According to EPA’s very conservative numbers, which dramatically understate benefits and overstate costs, clean air rules saved 164,300 adult lives in 2010, and will save 237,000 lives annually by 2020. EPA estimates that the economic value of Clean Air Act regulatory controls will be $2 trillion annually by 2020; costs of compliance in that year will be $65 billion. Air pollution controls saved 13 million days of work loss and 3.2 million days of school loss in 2010. By 2020, they will save 17 million work loss days and 5.4 million school loss days.

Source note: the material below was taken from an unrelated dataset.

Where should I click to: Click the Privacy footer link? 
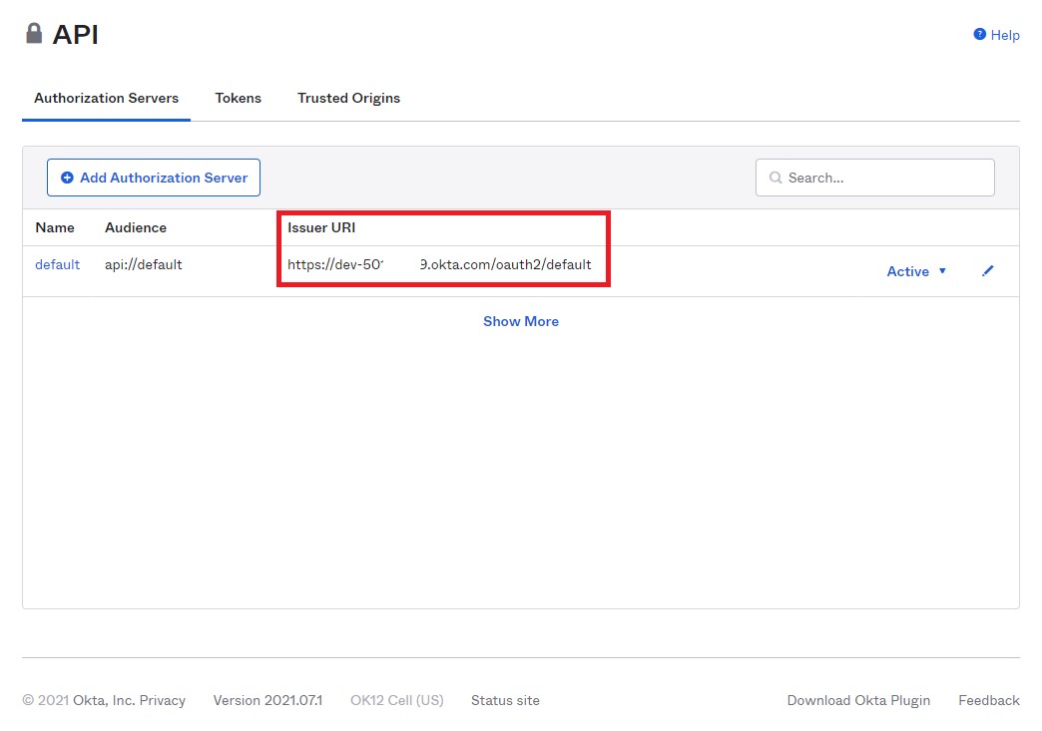tap(163, 700)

Reiterating the dollar comparison: Clean Air Act regulations result in $2 trillion in annual benefits, against $65 billion in costs, which means that benefits exceed costs by 30 to 1. She goes on to say:
EPA’s estimates are based on exceptionally conservative assumptions regarding regulatory benefits that, if anything, low-ball these figures by orders of magnitude. For example, EPA says that when Clean Air Act protections prevent a non-fatal heart attack in a person 0-24 years old, the incident is worth only $84,000. How many of the young people in this room would accept $84,000 to undergo a non-fatal heart attack or, for that matter, would pay that amount to avoid one? The millions of parents who have asthmatic children will be interested to learn that cleaning up the air to the point they can avoid a single emergency room visit is worth only $363 per asthmatic child. Hospitals don’t give you a plastic ID bracelet for that little, and the trip to the hospital with a breathless, frantic child is worthless in these calculations.

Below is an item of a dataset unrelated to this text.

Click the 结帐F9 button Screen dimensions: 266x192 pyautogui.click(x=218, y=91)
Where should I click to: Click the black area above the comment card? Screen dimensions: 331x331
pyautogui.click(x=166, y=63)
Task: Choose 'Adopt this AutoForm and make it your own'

She also pokes a little fun at the proposed name of the bill:
Although the bill has the word “transparency” in its title, the proceedings of the committee it creates to invent these estimates is exempt from the Federal Advisory Committee Act (FACA), allowing members to meet secretly with biased stakeholders who are never publicly named. Precedents for this kind of Star Chamber process designed to cripple environmentally protective rules come readily to mind, including Vice President Richard Cheney’s secret Energy Taskforce and Office of Information and Regulatory Affairs Administrator Cass Sunstein’s Cost of Carbon Taskforce, both of which met behind closed doors and did not disclose their membership upfront.
Later, noting that the name of the bill was obviously chosen with an acronym in mind, she suggests that perhaps it would be more accurate to call the bill the “So-called Transparency in Regulatory Analysis of Impacts on the Nation Act,” making both the title and the acronym – STRAIN – more accurate.

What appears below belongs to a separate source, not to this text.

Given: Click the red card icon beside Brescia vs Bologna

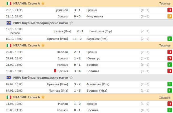Looking at the screenshot, I should point(55,71).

This latest attack on the authority of the executive branch to write the regulations to enforce the law is extremely unlikely to make it to the President’s desk for veto. The GOP can run practically anything it wants through the House, but the Senate isn’t likely to concur.
But the GOP obviously likes the atmospherics. They get to argue, completely without evidence, that overly aggressive environmental regulation is what’s bogging down the economy, not the lax approach to financial regulation that so defined the previous Administration. It’s a bright shiny distraction for voters. But more than that, it’s a chance to give some airtime to the policy wish lists of their corporate supporters.
One would think that with the government on the verge of shutdown, they might have something better to do. But then again, clearly not.